UD Track Team  - Dr. Nina and Dad 'Phil Anderson'

  As tomorrow, labor unions march down Rodney Square in Wilmington, DE, private corporation organized labor is at an all-time low 6.5%.  I cringe at the thoughts when only state-owned institution for rebuilding the manufacturing sector at the Port of Wilmington plans for privatization. Yes, the thought that all this Innovation and Technology is creating jobs currently finds little definitive evidence thereof.   Just take a walk Down Town in Wilmington, DE on Market street around 12:00 noon and see for yourself.

  Having parents who were proud members of organized Labor, I can attest that our quality of lives benefited from their membership. My mom was a member of the AFL-CIO in the custodian union for the Red Clay School District and a father in the ILA (International Longshoremen's Association), ILA at the Port of Wilmington.  Yes, I am the President/CEO, of TOVA Healthcare and the 2017 Delaware Woman-Owned Business of the Year and am saying this,   Yes, I can talk candidly about ensuring employees are payed competitive wages.  Even though as a 100% Black-Owned business, the state has starved me of resources and refused to pay TOVA for Sickle Cell services rendered.  My friends say, the  corporate 'Delaware Way' plutocrats who want to take over the program for the two major hospital systems plan to reap the profits or just simply pay for someone's retirement home.

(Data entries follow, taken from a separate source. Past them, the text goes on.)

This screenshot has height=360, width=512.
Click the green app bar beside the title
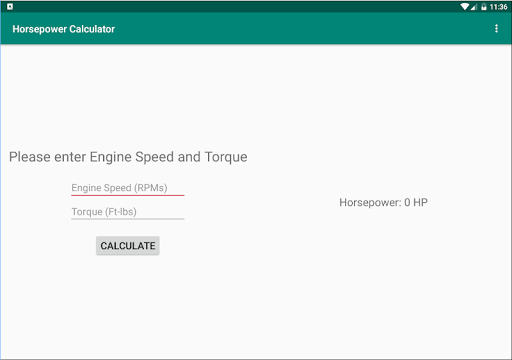(300, 29)
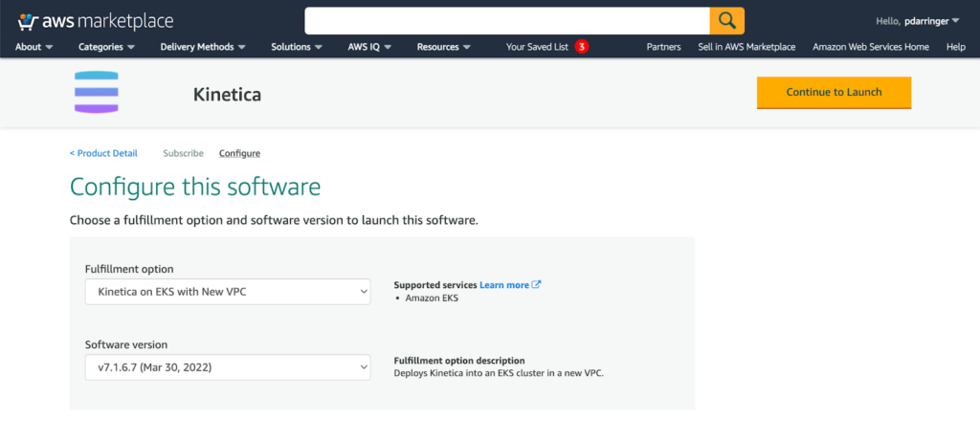Click the AWS Marketplace logo
This screenshot has width=980, height=421.
tap(95, 20)
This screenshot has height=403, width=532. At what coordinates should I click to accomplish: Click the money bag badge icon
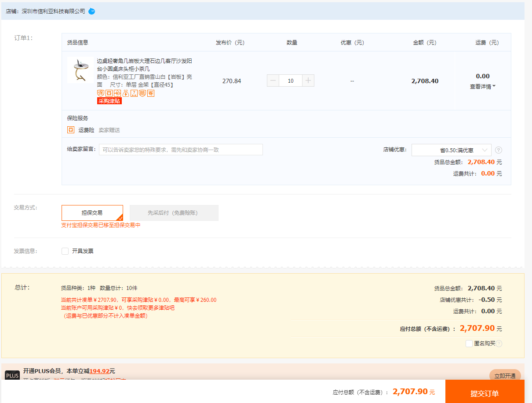point(126,93)
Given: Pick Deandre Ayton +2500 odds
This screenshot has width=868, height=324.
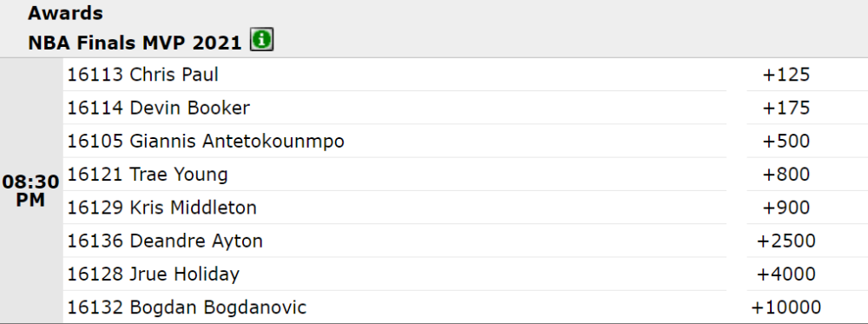Looking at the screenshot, I should click(x=786, y=241).
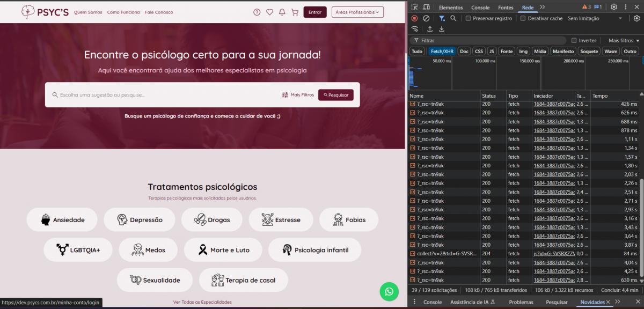Open notifications bell icon

282,12
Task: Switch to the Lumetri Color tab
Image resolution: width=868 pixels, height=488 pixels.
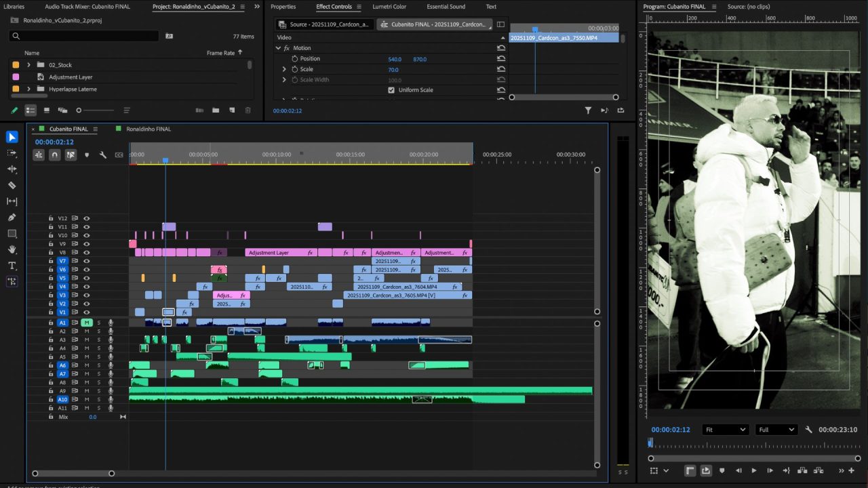Action: point(389,7)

   As TOVA struggles to save a small business and employees,  the DHSS plans to put a model Sickle Cell Specialty Care model up for bid and my business is struggling to survive and most politicians hands are tied.  Despite all of these brutal tactics, I, as the President/CEO, still are about my employees and even my contractors. Studies have shown over and over that Privatization 'Disproportionately Hurts Poor Individuals and Families.  
  
   The following are 7 ways private companies fleece the poor by making Working Families loose.  (Taken from the Nation.com and  Alternet.org)

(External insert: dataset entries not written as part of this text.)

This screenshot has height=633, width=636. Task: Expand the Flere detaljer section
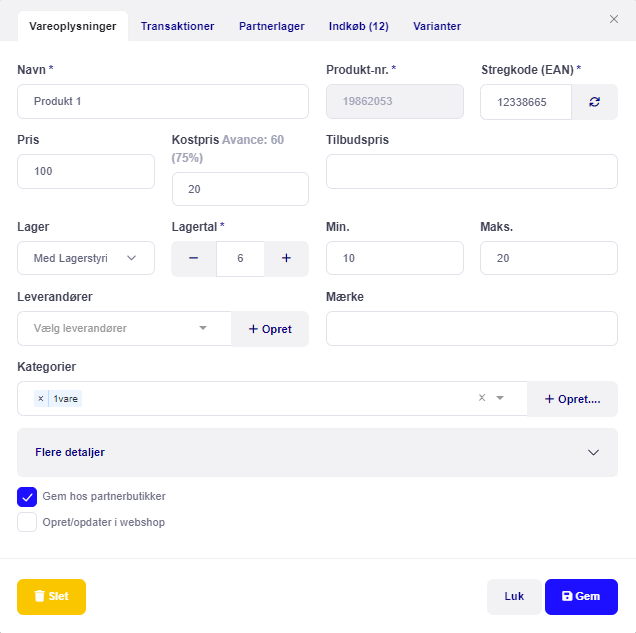coord(317,452)
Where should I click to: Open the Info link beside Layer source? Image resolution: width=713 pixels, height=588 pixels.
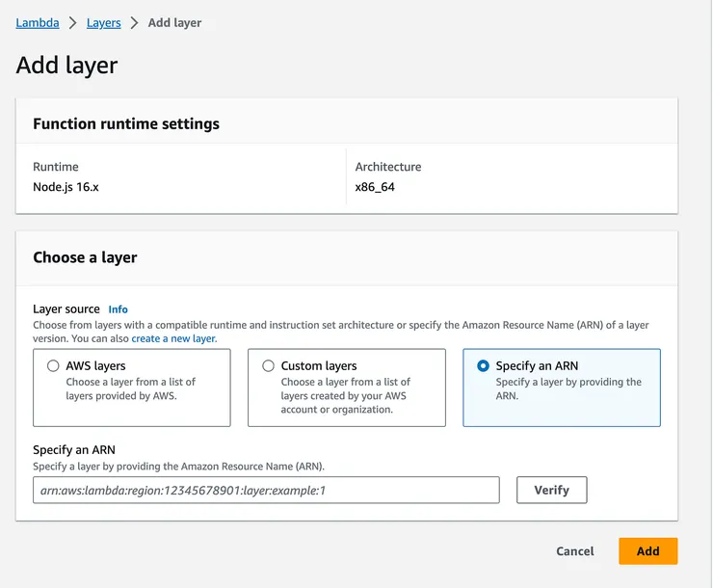118,309
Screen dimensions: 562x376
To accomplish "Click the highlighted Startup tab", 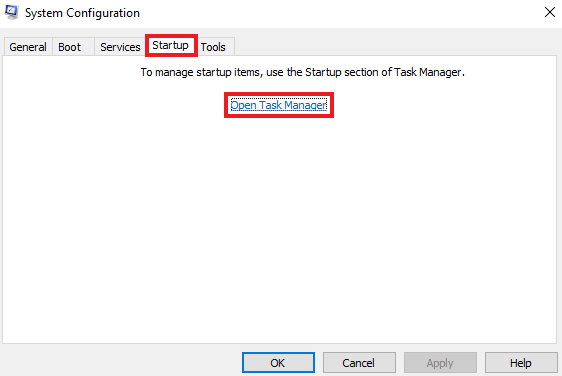I will click(x=171, y=46).
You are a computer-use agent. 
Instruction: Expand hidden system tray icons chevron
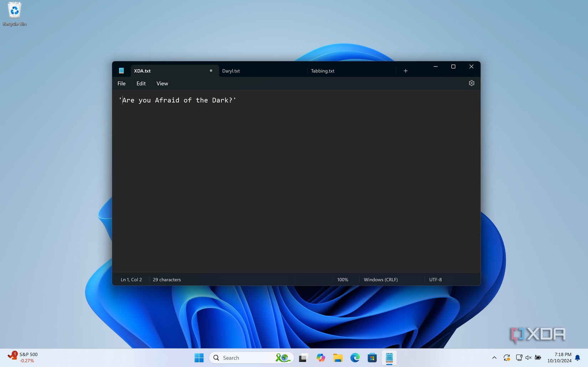(494, 358)
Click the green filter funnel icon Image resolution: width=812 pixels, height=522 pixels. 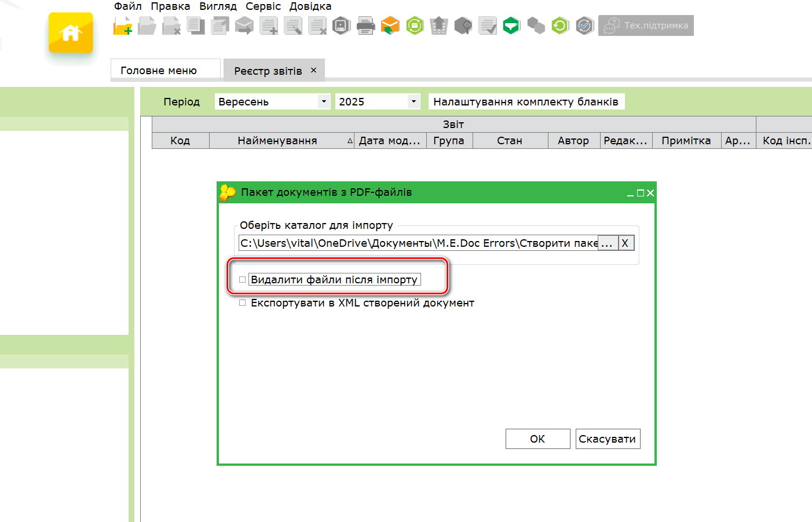(511, 26)
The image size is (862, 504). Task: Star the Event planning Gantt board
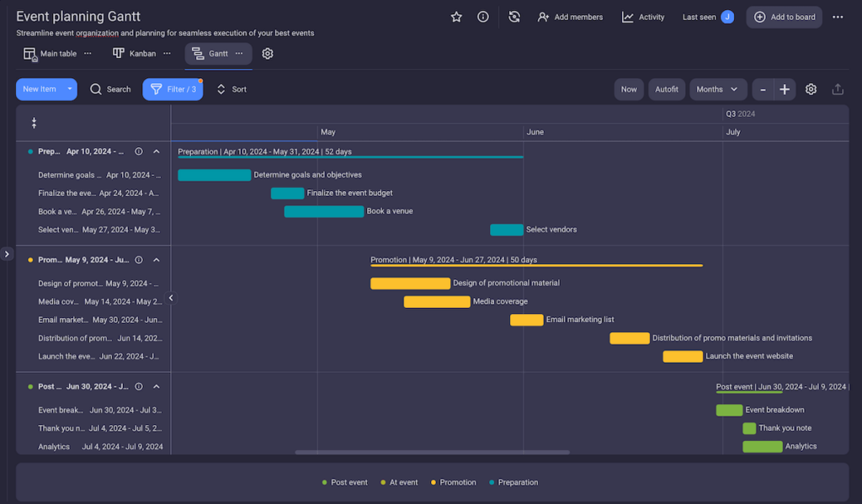[x=455, y=16]
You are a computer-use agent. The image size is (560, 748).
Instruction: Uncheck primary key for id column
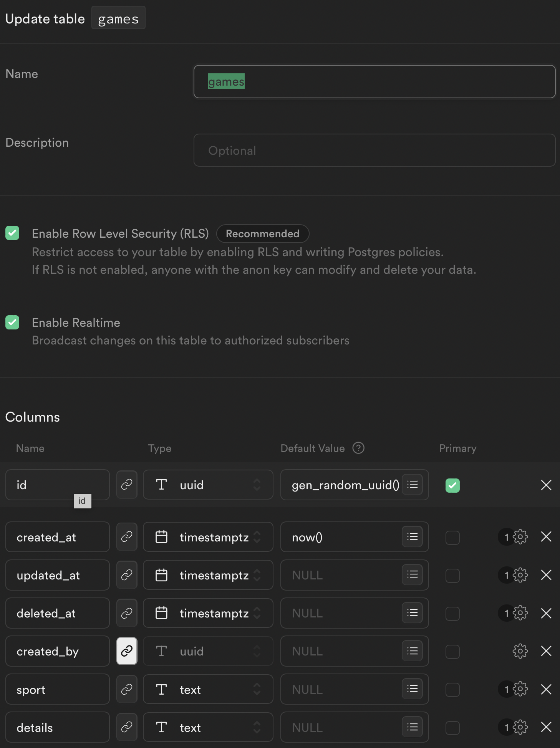452,485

1.  Privatization fleeces the poor is by making basic public services cost more. 

2.  Privatization schemes for water and electricity systems, which have hiked user fees for outsourced utilities, but suffered from a decline in the quality of services, and that spiking rates “particularly harm low-income residents and those on fixed-incomes.”

3.  Civil-service workforces are handed over to “contractors,” union contracts can get shredded along with the wage standards and benefits; critical staff are thinned out; and training programs and regulatory oversight unravel.

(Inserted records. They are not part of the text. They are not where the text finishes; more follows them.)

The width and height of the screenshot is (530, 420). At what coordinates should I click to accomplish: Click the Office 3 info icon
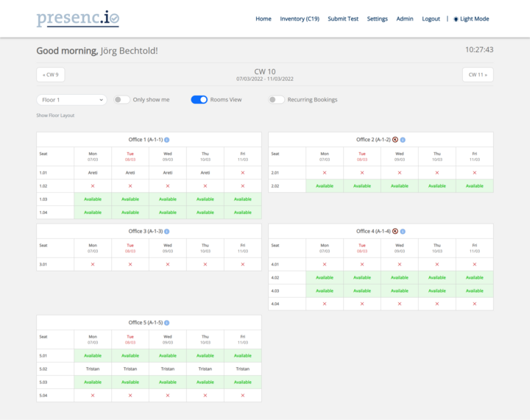(166, 232)
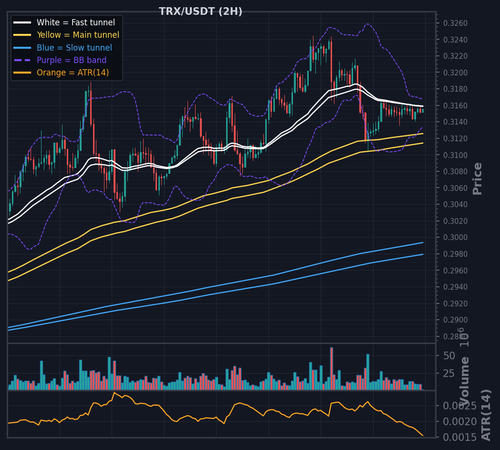The image size is (500, 450).
Task: Click the orange ATR(14) legend line
Action: pyautogui.click(x=22, y=73)

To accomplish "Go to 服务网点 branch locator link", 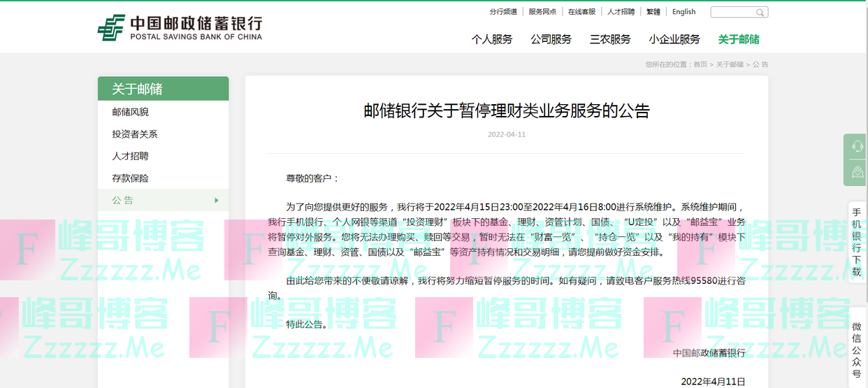I will tap(542, 12).
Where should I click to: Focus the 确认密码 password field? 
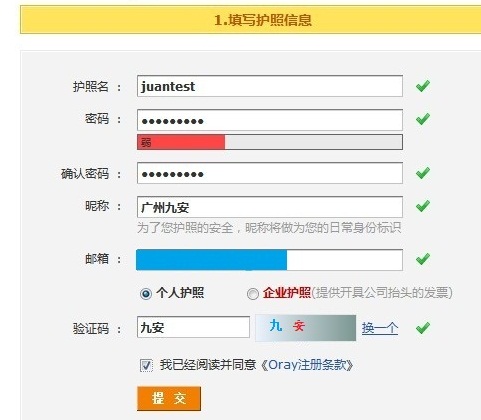[270, 173]
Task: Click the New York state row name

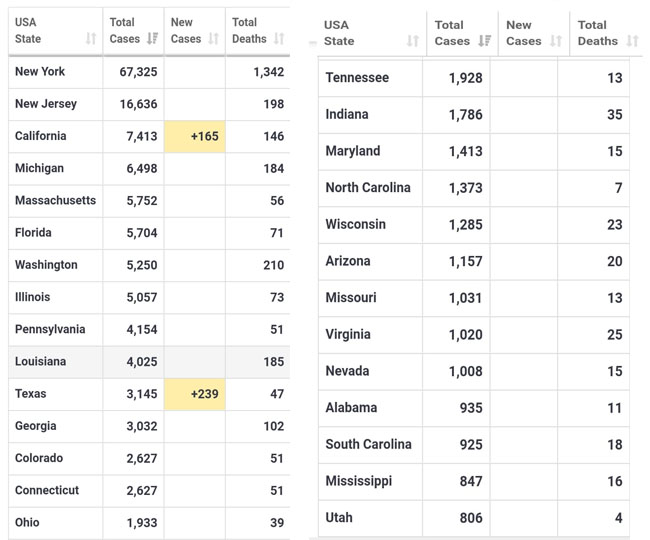Action: pos(40,72)
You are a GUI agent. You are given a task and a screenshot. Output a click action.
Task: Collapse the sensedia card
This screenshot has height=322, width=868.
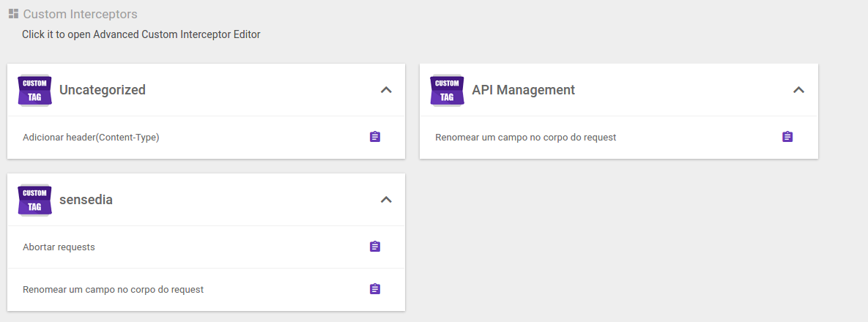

4.  Our private health care system is by far the most expensive system in the developed world.Forty-two percent of sick Americans skipped doctor's visits and/or medication purchases in 2011 because of excessive costs. The price of common surgeries is anywhere from three to ten times higher in the U.S. than in Great Britain, Canada, France, or Germany. Medicare is more cost-effective. According to the Council for Affordable Health Insurance, Medicare administrative costs are about one-third that of private health insurance. More importantly, our ageing population has been staying healthy. While as a nation we have a shorter life expectancy than almost all other developed countries, Americans covered by Medicare INCREASED their life expectancy by 3.5 years from the 1960s to the turn of the century.

5.  Free -market health care has been taking care of the CEOs.  Ronald DePinho, president of MD Anderson Cancer Center in Texas, made $1,845,000 in 2012. That's over ten times as much as the $170,000 made by the federal Medicare Administrator in 2010. Stephen J. Hemsley, the CEO of United Health Group, made three hundred times as much, with most of his $48 million coming from stock gains.

6.  Food and Water Watch found that private companies charge up to 80 percent more for water and 100 percent more for sewer services. A more recent study confirms that privatization will generally "increase the long-term costs borne by the public." Privatization is "shortsighted, irresponsible and costly."

7.  Prison business is too good. With each prisoner generating up to $40,000 a year in revenue per body.

8.  Stanford University study found Charter schools were slightly better in reading and slightly worse in math, with little difference overall. Charter results have shown an improvement since 2009.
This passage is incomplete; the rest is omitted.